[[ Data for this exercise open ]]
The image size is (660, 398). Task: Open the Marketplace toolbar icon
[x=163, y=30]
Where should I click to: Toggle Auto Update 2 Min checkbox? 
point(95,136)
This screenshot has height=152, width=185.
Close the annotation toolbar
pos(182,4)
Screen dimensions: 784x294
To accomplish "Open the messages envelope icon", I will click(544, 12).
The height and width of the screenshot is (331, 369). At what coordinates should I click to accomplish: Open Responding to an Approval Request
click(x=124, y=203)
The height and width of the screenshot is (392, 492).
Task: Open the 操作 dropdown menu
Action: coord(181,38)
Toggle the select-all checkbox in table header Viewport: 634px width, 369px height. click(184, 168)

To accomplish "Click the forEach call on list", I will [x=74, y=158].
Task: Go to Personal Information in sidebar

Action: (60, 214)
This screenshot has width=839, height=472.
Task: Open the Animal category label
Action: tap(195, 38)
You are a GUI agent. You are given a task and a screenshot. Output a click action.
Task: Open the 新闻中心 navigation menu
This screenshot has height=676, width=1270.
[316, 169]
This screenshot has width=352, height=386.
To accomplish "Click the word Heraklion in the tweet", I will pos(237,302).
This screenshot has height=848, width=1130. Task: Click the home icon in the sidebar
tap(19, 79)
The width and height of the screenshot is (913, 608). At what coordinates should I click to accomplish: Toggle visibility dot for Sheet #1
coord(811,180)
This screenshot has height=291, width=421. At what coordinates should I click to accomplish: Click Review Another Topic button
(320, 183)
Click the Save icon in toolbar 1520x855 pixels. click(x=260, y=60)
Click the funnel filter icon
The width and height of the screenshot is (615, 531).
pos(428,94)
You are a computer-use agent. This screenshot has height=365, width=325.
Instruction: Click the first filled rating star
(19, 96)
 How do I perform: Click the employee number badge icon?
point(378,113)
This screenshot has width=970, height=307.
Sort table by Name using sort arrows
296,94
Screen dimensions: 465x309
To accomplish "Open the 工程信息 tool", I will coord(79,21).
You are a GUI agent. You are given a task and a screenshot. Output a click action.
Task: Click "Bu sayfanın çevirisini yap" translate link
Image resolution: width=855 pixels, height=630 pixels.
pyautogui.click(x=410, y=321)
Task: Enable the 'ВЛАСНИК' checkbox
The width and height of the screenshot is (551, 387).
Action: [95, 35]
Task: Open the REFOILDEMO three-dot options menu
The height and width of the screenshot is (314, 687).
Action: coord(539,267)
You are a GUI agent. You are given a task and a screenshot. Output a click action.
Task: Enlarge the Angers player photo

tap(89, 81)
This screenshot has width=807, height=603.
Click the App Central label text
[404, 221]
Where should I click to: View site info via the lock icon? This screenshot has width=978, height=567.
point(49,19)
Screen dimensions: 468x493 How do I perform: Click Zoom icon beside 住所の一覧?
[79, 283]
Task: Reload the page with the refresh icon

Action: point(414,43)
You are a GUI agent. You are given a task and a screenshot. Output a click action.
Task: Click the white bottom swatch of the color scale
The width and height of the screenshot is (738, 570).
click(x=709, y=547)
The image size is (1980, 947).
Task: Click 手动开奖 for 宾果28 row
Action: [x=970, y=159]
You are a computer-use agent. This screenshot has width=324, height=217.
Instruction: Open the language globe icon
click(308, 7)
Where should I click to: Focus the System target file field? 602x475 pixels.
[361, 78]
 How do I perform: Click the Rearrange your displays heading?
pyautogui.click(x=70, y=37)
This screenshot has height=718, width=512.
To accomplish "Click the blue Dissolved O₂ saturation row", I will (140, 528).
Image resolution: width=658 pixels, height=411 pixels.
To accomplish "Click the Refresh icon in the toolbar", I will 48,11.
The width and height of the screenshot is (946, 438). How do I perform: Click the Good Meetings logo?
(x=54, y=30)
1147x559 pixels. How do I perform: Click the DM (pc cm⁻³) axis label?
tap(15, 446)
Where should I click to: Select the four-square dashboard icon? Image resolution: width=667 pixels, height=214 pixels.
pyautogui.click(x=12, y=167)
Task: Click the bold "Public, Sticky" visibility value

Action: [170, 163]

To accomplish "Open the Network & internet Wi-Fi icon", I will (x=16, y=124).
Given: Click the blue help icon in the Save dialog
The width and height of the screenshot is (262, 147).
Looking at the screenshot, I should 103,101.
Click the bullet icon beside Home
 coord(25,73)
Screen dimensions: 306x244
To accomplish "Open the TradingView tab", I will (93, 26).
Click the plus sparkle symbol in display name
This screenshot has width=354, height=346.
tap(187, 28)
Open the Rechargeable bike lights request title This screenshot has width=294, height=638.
[[ Data for this exercise closed ]]
◆ Goal of the exercise:
Retype the portion of the data above that starts on the line with "Task: Reload the page with the refresh icon" and finishes on the line with "Task: Click the white", including both of those lines.

◆ Answer:
Task: Reload the page with the refresh icon

Action: point(414,43)
You are a GUI agent. You are given a task and a screenshot. Output a click action.
Task: Click the white bottom swatch of the color scale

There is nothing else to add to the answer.